A stamp duty cut was announced today by Chancellor Kwasi Kwarteng to tackle a major hurdle for some home buyers.
The threshold at which stamp duty kicks in will be immediately and permanently doubled from £125,000 to £250,000, but the rates will not change.
For someone buying a £270,000 average home this will mean that their bill is reduced from £3,500 to £1,000.
First-time buyers will see their exemption level raised from £300,000 to £425,000 and pay no stamp duty up to that level.
However, many home buyers may be disappointed as the decision to change the threshold but not the rates will only save most £2,500.
|Band||Existing residential SDLT rates||Additional rates for landlords|
|£0 – £125k||0%||3%|
|£125,001 – £250k||2%||5%|
|£250,001 – £925k||5%||8%|
|£925,001 – £1.5m||10%||13%|
|* No stamp duty is paid on property transactions costing less than £40,000 as these are considered low value and not reported to HMRC|
The move in the so-called mini-Budget is a cut to one of Britain’s least favourite taxes that has a far greater impact on some buyers than others.
While first-time buyers get a stamp duty exemption and those buying an average UK £270,000 home face bills of about £3,500, people buying family homes in more expensive areas can face bills of tens of thousands of pounds.
How much stamp duty would you pay now?
Average £270,000 home: £1,000 – saving £2,500
£350,000 home: £7,500 – saving £2,500
£450,000 home: £10,000 – saving £2,500
£500,000 home: £12,500 – saving £2,500
£750,000 home: £25,000 – saving £2,500
£1,000,000 home: £41,250 – saving £2,500
How stamp duty works
Stamp duty is charged on the purchase price of a home and levelled at different rates above thresholds.

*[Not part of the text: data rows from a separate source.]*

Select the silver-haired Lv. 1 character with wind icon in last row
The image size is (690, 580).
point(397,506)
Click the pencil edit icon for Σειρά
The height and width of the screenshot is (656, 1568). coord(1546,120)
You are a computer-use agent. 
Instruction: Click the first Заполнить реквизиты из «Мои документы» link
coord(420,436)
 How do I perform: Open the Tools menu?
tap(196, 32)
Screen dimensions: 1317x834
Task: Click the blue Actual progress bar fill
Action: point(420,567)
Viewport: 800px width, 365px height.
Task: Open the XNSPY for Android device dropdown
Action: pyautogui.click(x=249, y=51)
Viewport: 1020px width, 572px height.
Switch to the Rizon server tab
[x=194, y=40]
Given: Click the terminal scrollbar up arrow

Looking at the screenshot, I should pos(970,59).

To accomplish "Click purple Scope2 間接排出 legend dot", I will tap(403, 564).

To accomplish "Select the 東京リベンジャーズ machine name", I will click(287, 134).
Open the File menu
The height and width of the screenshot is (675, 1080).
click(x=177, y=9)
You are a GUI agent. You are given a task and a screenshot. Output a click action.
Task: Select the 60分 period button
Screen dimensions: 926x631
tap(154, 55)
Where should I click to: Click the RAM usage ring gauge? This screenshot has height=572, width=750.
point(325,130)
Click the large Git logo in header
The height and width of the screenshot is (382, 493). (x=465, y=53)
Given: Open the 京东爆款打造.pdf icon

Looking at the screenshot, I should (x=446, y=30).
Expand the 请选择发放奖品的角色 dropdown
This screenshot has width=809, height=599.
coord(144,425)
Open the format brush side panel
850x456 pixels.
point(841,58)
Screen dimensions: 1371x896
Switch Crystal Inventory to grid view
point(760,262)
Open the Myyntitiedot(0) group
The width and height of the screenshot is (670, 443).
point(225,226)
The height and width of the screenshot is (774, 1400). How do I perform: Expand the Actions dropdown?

First-time buyers had a stamp duty exemption up to £300,000, which has now been raised to £425,000.
Previously, stamp duty kicked in above a threshold of £125,000 at 2 per cent and then stepped up to 5 per cent above £250,000
Now the first £250,000 is tax-free and amounts above that are charged at 5 per cent until the 10 per cent threshold at £925,000.
The last major permanent stamp duty reform by George Osborne saw bills eased for some home buyers further down the price ladder and cliff edges removed, but higher charges for those buying expensive homes.
Stamp duty bills still remain substantial for those buyers under Kwasi Kwarteng’s cut, but they will see a reduction of £2,500.
In April 2016, stamp duty on buy-to-let and other additional properties was reformed, with the addition of a new 3 per cent surcharge on all rates. This will remain under the new higher threshold system.